Proportions of Subjects in Each Randomized Treatment Arm With Atazanavir Trough Levels Below 150ng/mL
Therapeutic drug monitoring (TDM) to determine atazanavir trough plasma level will be performed once on all subjects at 4-8 weeks
Time frame: 1 month (4-8 weeks)
Proportion of Subjects Experiencing Virologic Failure by Results of 1-month TDM
For the purposes of the study, virologic failure is defined as either regimen change for any reason, or plasma viral load \>400 copies/mL on 2 consecutive measurements \>2 weeks apart. Comparison will be made between subjects with 1-month (4-8 week) on-study atazanavir trough levels \<150ng/mL and those with 1-month (4-8 week) on-study atazanavir trough levels \>150ng/mL.
Time frame: at or before 48 weeks
Proportions of Subjects Experiencing Virologic Failure by Randomized Treatment Arm
For the purposes of the study, virologic failure is defined as either regimen change for any reason, or plasma viral load \>400 copies/mL on 2 consecutive measurements \>2 weeks apart.
Time frame: at or before 24 weeks.
Proportion of Subjects Experiencing Virologic Failure by Results of 1-month TDM
For the purposes of the study, virologic failure is defined as either regimen change for any reason, or plasma viral load \>400 copies/mL on 2 consecutive measurements \>2 weeks apart. Comparison will be made between subjects with 1-month (4-8 week) on-study atazanavir trough levels \<150ng/mL and those with 1-month (4-8 week) on-study atazanavir trough levels \>150ng/mL.
Time frame: at or before 24 weeks
CD4 Cell Count Changes (Absolute and Fraction)
Comparison will be made between randomized treatment arms.
Time frame: 24 and 48 weeks
Safety (Clinical and Laboratory Adverse Events)
Serious adverse events and discontinuations will be compared between randomized treatment arms
Time frame: 24 and 48 weeks
Total Serum Bilirubin Levels
Comparison will be made between randomized treatment arms.

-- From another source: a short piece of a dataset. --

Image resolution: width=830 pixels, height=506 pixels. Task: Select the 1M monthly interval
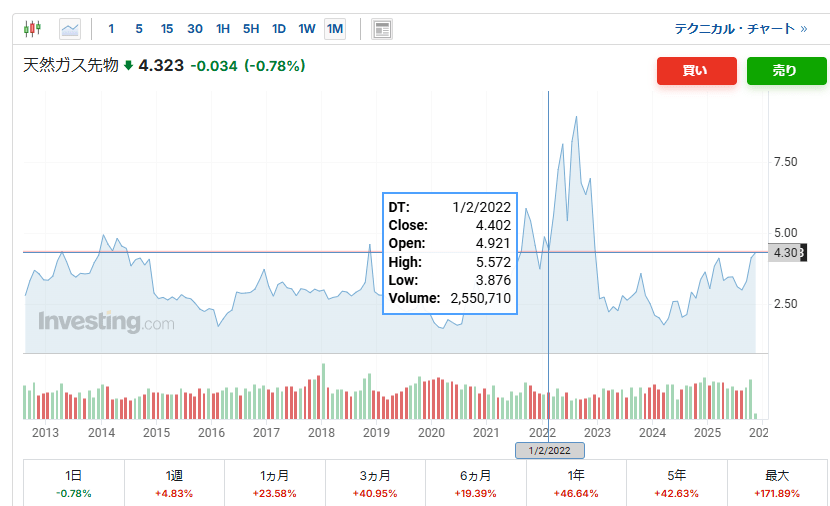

Time frame: 24 and 48 weeks
Metabolic Parameters
Comparison will be made between randomized treatment arms with respect to changes in fasting lipids and glucose, highly sensitive C-reactive protein \[hsCRP\], and apolipoprotein \[apo\]B, and proportions of subjects developing abnormalities or crossing predefined limits (e.g. NCEP thresholds for lipids)
Time frame: 24 and 48 weeks
Quality of Life as Assessed by MOS-HIV
Changes in MOS-HIV scores from baseline will be compared between randomized treatment arms.